Guest poem sent in by Jose De Abreu
(Poem #582) Go, Lovely Rose
Go, lovely Rose- Tell her that wastes her time and me, That now she knows, When I resemble her to thee, How sweet and fair she seems to be. Tell her that's young, And shuns to have her graces spied, That hadst thou sprung In deserts where no men abide, Thou must have uncommended died. Small is the worth Of beauty from the light retired: Bid her come forth, Suffer herself to be desired, And not blush so to be admired. Then die-that she The common fate of all things rare May read in thee; How small a part of time they share That are so wondrous sweet and fair!

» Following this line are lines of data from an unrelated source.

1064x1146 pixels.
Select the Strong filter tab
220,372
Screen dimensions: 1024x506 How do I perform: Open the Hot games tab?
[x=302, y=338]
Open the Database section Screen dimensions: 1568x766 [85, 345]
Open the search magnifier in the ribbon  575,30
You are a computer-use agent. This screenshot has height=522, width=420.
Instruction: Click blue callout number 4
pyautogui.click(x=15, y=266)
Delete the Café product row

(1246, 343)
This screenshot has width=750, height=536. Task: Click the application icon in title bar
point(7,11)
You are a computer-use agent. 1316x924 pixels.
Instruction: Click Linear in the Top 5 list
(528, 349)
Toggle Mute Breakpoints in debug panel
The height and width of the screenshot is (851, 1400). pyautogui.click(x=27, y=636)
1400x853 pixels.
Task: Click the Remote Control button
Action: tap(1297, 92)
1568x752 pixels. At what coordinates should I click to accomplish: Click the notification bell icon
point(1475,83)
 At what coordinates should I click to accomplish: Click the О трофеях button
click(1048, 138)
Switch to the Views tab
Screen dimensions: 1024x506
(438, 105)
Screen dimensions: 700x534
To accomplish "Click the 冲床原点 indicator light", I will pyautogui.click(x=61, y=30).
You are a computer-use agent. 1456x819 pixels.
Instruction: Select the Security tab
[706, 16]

I liked this poem for much the same reasons as I liked Marvell's "To His Coy Mistress"; this poem though is more simple and yet (to me at least) more elegant somehow. It appeals to the hopeless romantic in me, I guess ;-) GUFF-JOSE Bio: Edmund Waller (1606-1687). Born in Hertfordshire, England, Waller was privately instructed as a young child, then sent to Eton and Cambridge. He served for several years as a member of Parliament, first as an opponent of the crown and later as a Royalist. His advocacy of the Royalist cause and his attempts to moderate between the crown and the Puritans in an increasingly revolutionary period led to his imprisonment and exile. He made his peace with Cromwell and returned to England in 1651. When the monarchy was restored in 1660, Waller regained his seat in Parliament. Waller was a celebrated poet and wit in his lifetime, and many of his poems had long circulated in manuscript before the 1645 publication of his 'Poems'. He is known today mostly for his lyrics "Go, Lovely Rose", and "On a Girdle".